Several specific roles for IM professionals exist in text-mining projects: 

  • Facilitating conversations between internal teams and vendors: Scientists and vendors may speak many different languages. Someone needs to negotiate and articulate the various needs and desires and get everyone in agreement. 
  • Placing the text-mining tool in context of other information sources: Understanding what a text mining tool offers versus a familiar search tool can be challenging. Customers need help understanding what they should expect and how it will be different from other search outputs. 

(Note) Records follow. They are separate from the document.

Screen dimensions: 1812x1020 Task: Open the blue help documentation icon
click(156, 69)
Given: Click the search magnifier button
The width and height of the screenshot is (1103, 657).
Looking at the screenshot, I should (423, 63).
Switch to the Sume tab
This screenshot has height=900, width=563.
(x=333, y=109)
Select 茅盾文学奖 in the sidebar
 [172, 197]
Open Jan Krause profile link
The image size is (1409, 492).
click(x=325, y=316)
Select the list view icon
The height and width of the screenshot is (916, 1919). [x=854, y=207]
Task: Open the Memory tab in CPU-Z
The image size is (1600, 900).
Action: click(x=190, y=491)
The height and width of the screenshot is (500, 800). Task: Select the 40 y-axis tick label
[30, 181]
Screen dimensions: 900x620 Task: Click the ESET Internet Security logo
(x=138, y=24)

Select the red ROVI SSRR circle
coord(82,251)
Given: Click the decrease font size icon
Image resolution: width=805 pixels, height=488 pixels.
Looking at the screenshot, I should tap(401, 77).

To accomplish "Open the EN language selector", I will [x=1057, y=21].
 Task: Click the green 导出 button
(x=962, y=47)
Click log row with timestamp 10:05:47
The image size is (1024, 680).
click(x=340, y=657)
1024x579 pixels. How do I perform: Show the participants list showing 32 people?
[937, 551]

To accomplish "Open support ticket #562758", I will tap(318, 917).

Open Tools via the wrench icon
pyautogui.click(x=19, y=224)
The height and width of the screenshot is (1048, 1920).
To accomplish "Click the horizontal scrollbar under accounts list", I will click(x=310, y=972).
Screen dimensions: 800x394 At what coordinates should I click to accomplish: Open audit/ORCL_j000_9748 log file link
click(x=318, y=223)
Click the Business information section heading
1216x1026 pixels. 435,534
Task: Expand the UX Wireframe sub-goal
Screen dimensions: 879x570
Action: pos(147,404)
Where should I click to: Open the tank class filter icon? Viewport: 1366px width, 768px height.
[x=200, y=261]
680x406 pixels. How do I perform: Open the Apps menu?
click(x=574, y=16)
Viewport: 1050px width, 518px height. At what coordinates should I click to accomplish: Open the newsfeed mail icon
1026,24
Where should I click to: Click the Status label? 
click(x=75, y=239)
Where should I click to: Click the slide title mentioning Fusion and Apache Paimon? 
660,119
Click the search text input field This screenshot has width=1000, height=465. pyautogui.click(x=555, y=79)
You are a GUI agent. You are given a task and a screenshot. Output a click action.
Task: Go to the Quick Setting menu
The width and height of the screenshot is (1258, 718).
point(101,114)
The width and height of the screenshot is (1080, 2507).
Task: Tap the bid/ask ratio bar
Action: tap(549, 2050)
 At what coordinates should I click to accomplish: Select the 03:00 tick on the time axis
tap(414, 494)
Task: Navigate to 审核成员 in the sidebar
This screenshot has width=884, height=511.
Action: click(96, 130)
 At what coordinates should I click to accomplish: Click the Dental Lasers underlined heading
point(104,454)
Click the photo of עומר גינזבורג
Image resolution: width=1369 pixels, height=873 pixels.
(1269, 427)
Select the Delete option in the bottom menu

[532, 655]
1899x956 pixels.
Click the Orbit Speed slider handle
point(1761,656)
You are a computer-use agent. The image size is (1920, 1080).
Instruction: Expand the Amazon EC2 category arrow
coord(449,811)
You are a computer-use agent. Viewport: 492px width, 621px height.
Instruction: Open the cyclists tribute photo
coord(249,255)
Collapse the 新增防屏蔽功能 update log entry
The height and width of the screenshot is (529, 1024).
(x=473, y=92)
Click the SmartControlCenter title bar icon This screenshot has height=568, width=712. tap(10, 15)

  • Advising vendors and customers on source selection: From the customer viewpoint, understanding why some commercial database information cannot be included in the text-mining effort can be challenging. Licensing and copyright issues are best addressed by an information professional. Vendors likely won’t have the expertise in sources for your specific area of interest. Output based on the sources used for the input can make a big difference. 
  • Counseling on search strategies to retrieve the content set: Even if the vendor is going to use a content source that is familiar to all, such as PubMed, the search strategies used to retrieve the corpus are of critical importance. We have either required documentation of the exact search strategies used by the vendor, or we have provided the search strategies to be used. 
  • Consulting on appropriate taxonomies and ontologies: Again, the vendor may not be familiar with taxonomies specific to your area of interest. The categorization and the organization of the text can be useful—or not—in manipulating results. Be sure the taxonomies will be useful for your data. In some very specialized areas of focus, creating and providing the vendor with some or all of a taxonomy may be necessary. In one case, although we were using the Medical Subject Heading (MeSH) taxonomy, we built out a specific area of interest in much greater detail, as that was the focus of our research. 
  • Helping customers evaluate and manipulate results: Many scientists are already so overloaded with job responsibilities that they don’t have the time or the inclination to invest in learning to use a new tool. Information professionals need to facilitate the usability and gain value from the output. The information professional may have to act as an intermediary, using the tool and producing output to which the scientist can then react.